Lex Valishvili remembers too well a previous bombing that was linked to Chechens. It was 2008 and Valishvili was a university student, living in his native Russia — and sleeping late.
There was a sound like a “loud clap,” he said. Minutes later he got up, turned on the TV, and saw that a nearby military base had been bombed. Valishvili’s father had served in the military in Chechnya, but at this point he was teaching at military college, and wasn’t nearby.
The bombing wasn’t unexpected, Valishvili said. “In the city where I lived there were several bomb attacks. I remember those days. I remember the patrols always walking around and I remember the rumors going around.”
Chechnya has been struggling for independence in one way or another since the late 1700s. When the Soviet Union collapsed in 1991, an independence movement emerged that fought a surprisingly effective guerrilla war and developed an Islamic character. Russia responded with brutal assaults; tens of thousands of civilians were killed. Russia re-established firm control over Chechnya in the late 1990s and early 2000s, and things have been quieter for the last few years — despite the occasional spectacular terrorist act, including suicide bombings and hostage takings in Moscow and elsewhere.
Valishvili, 26, was an international exchange student who met his future wife at Bible college in the United States. He emigrated from Russia permanently five years ago, he said, and now lives with his wife in Ridgefield. He is the youth administrator at the Church of Truth, a large Russian congregation that meets in what used to be The Hoop, a recreation center on Northeast 41st Street in the Van Mall neighborhood.
The idea that some Americans might confuse Russians and Chechens, and express retaliatory anger at Russians for something their rivals did, struck Valishvili as absurd.
“Russia is big and a lot of nationalities live there,” said Valishvili. “The Chechens are totally different people. Russia has been struggling with them at the same time. It’s a totally different culture. It doesn’t make sense to combine the two together.”

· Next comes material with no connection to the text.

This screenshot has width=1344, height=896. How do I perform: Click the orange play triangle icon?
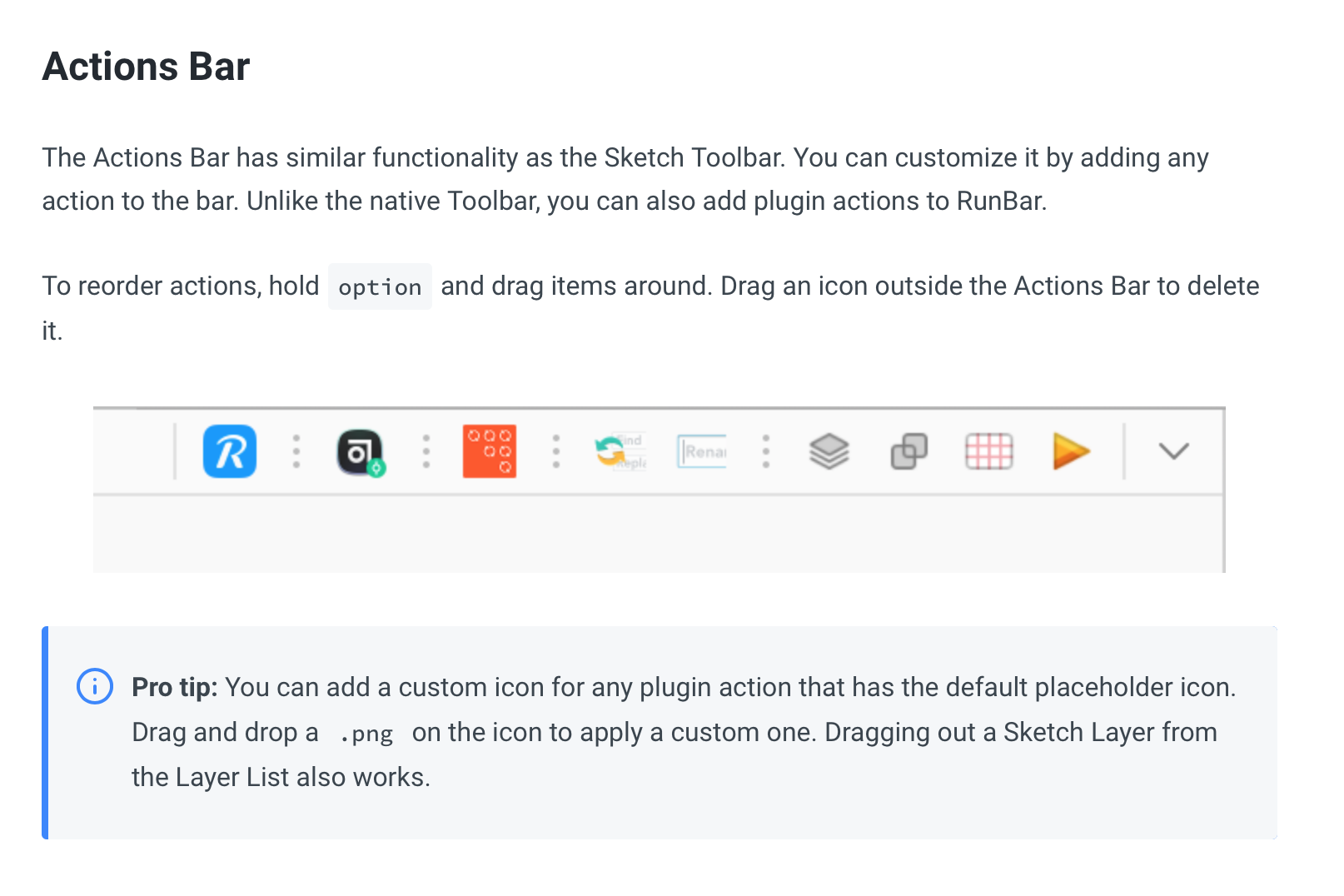tap(1070, 451)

That’s true, agreed Tina Esch, president of Vancouver’s Am-Ru (American-Russian) International Association — but just the same, Esch is loath to blame a whole ethnic group for anything. Esch grew up in Moscow, Russia’s largest city and a melting pot of regional ethnicities — just the way New York City is a global melting pot, she said — and so she is used to seeing people as individuals, not stereotypes. Some Russians may look down on people from the Caucusus region — Chechnya, Georgia, Armenia, Azerbaijan — but Esch has a more nuanced opinion.
“It’s not so good land,” she said of Chechnya and its complaints. “They struggle for food all the time.”
She said she feels right at home in a multicolored, multi-ethnic Vancouver neighborhood.
“I am happy I live in Vancouver,” she said. “I live in a very nice neighborhood. From the right side of my home are Spanish people, from the left side are American people, also an international marriage, also people from the Philippines.” They watch each other’s children, she said; she was once offered payment for babysitting, but refused.
“I do it for free and I am very glad to do it. We are like (a) big family,” she said.
Joe Asbridge, a special projects coordinator for Lutheran Community Services Northwest, which settles refugees in this area, said he’s unaware of any Chechens or Chechen community in Clark County.